Like many aspects of security, Arbor Networks has seen the issue of BYOD exist for many years.
ANZ country manager, Nick Race, said it is a challenge that persists much in the same way distributed denial-of-service (DDoS) attacks do.
“They have been around for nearly 20 years, but have evolved and continue to be a top of mind concern for enterprises,” he said.
“BYOD is similar in that regard and remains a considerable challenge for the enterprise.”
Smartphones have caused headaches for businesses in recent years, though Race said the landscape has evolved to include tablets, and to a lesser extent, online enabled smart TVs.
“Any device that can access the corporate network has the potential to become an opening for an attacker,” he said.
A need for control
In today’s connected workplace, Race said it is essential to understand who is accessing what within the corporate network.

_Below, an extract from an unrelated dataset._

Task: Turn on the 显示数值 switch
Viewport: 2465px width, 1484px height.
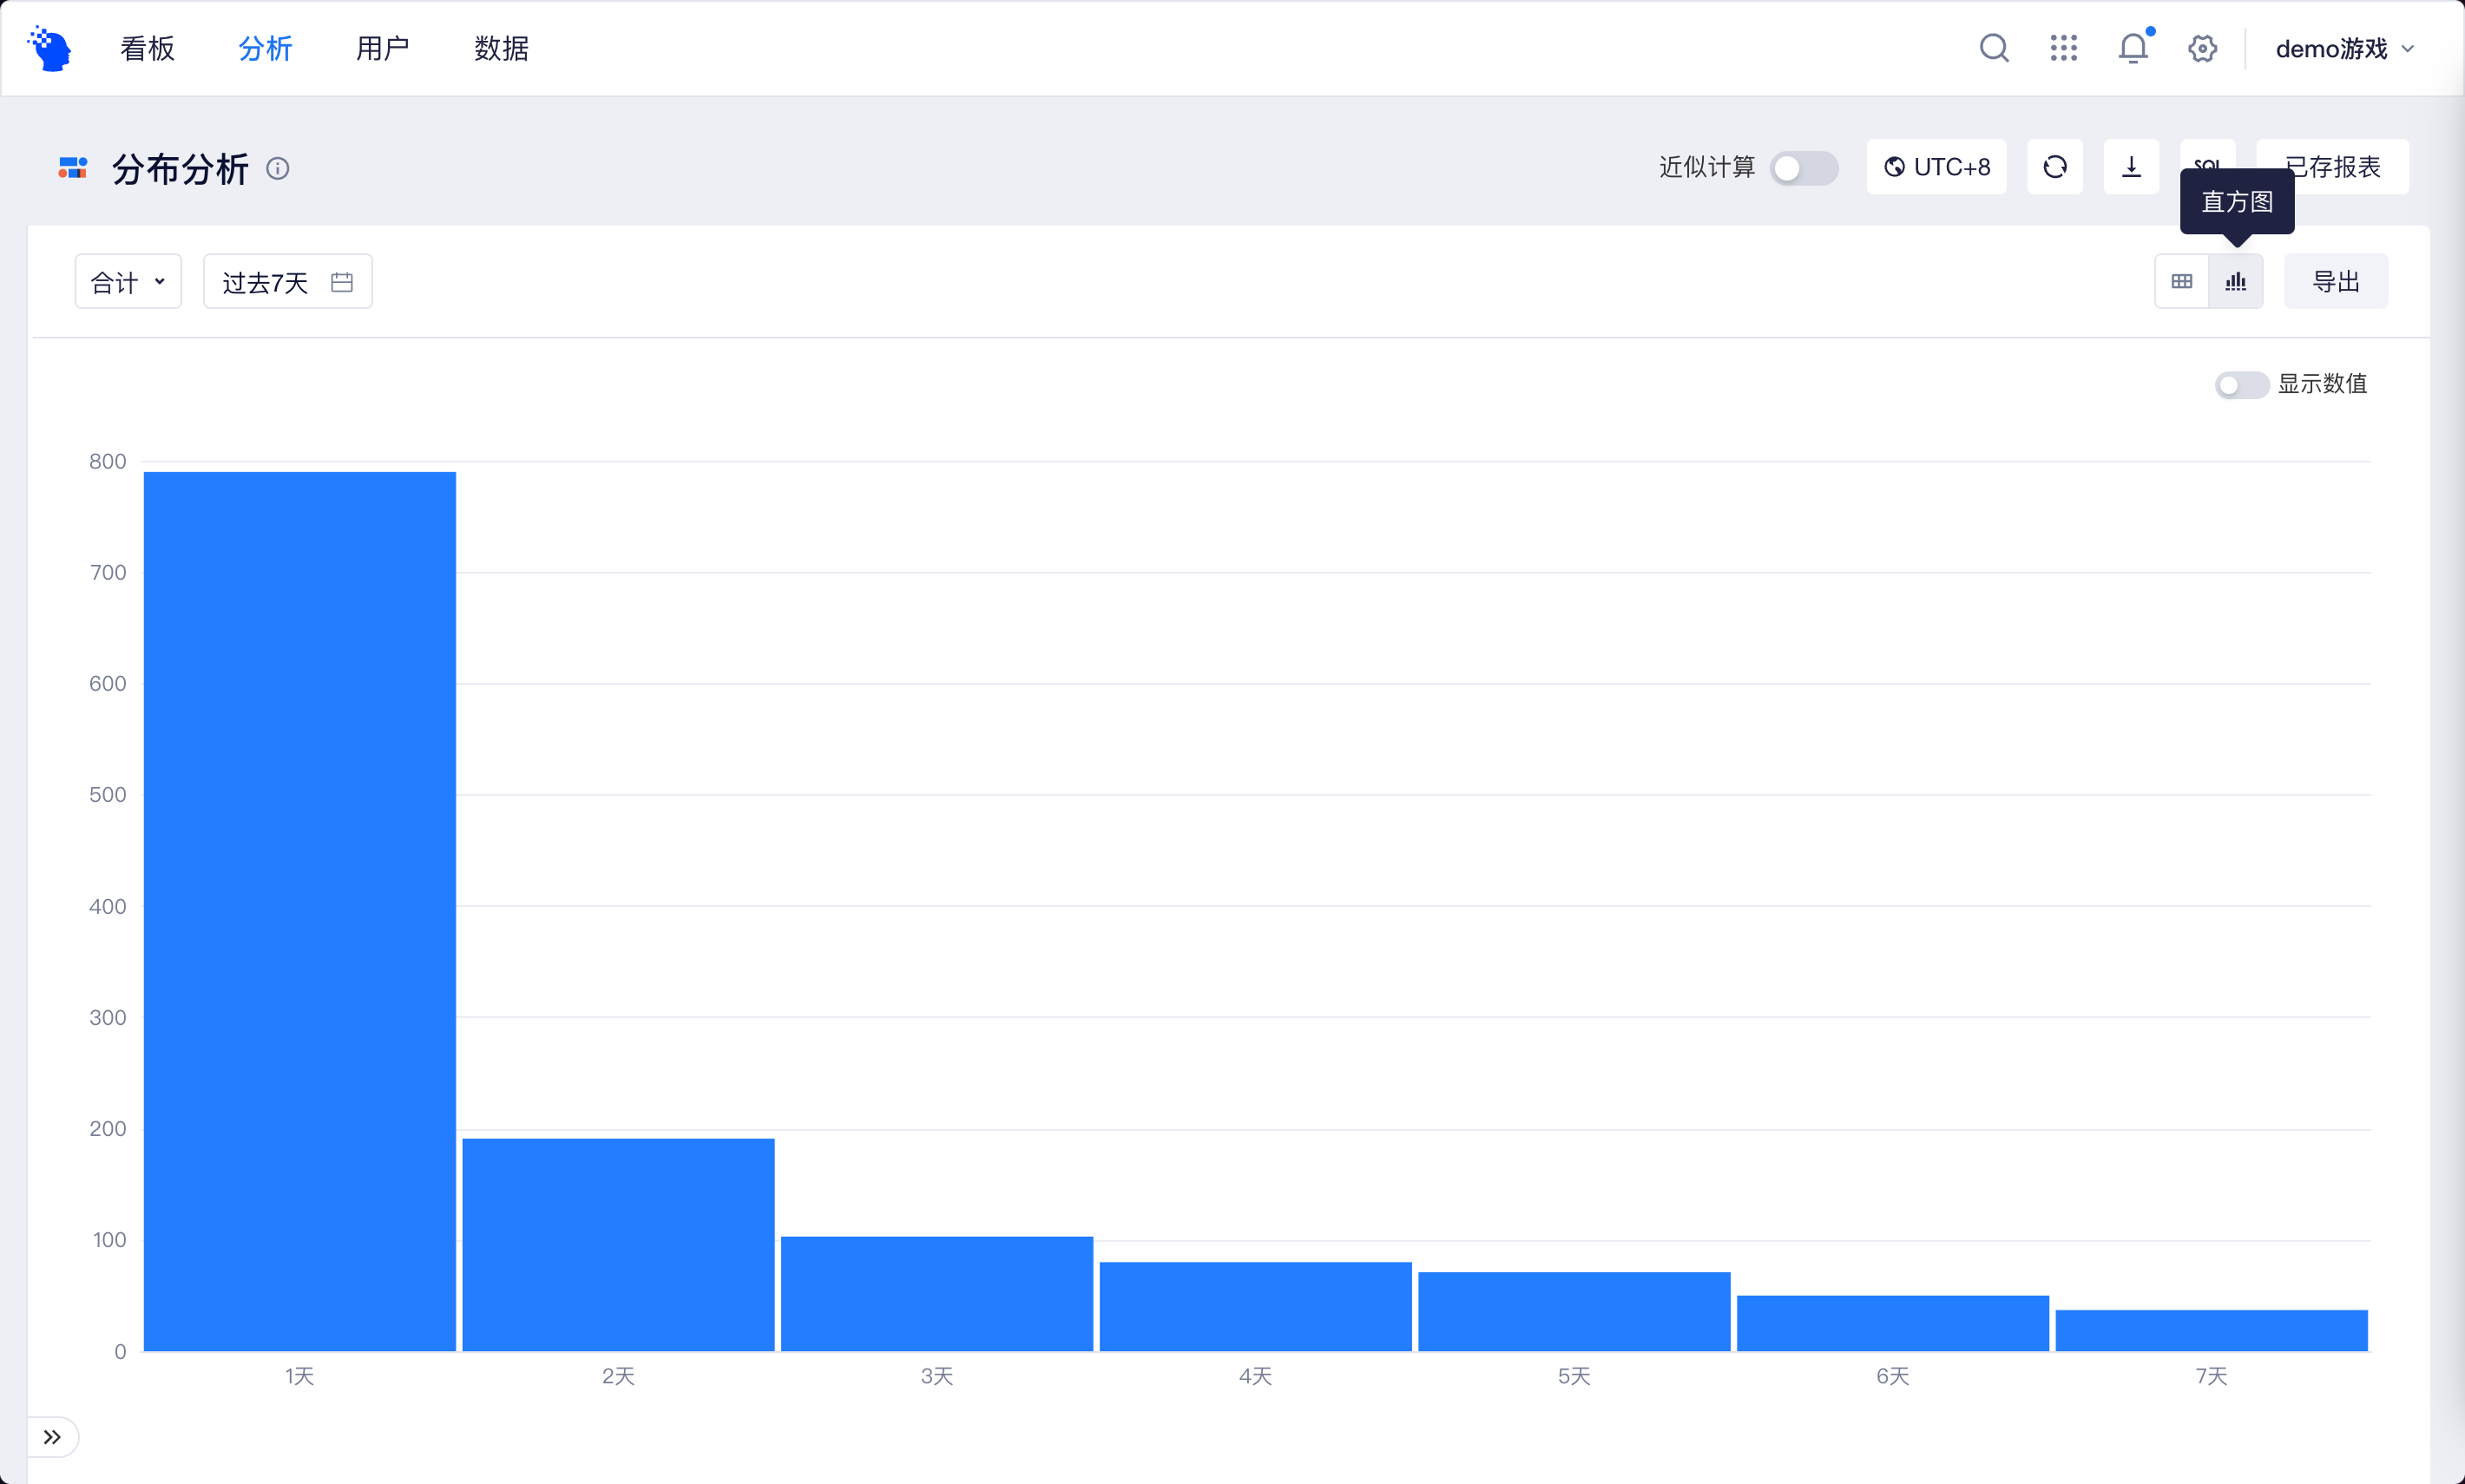Action: (x=2240, y=385)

When considering allowing employee owned devices, the first step is to have a clear policy on what is and what is not allowed, as well as the expectations of the business in terms of security.
“This needs to be communicated to employees, along with an indication of the penalties for violation,” Race said.
A method of isolating BYOD devices from high-value systems is also recommended, but in a way they can be “used for day-to-day activities” while requiring additional permissions to use specific resources.
Race is also a strong proponent of pervasive visibility of what devices are doing what on the network.
“We need to be able to detect suspicious or malicious behaviors wherever they occur, detect unusual data transfers inside the organisation and get forensic information so that we can investigate any potential compromise quickly and easily,” he said.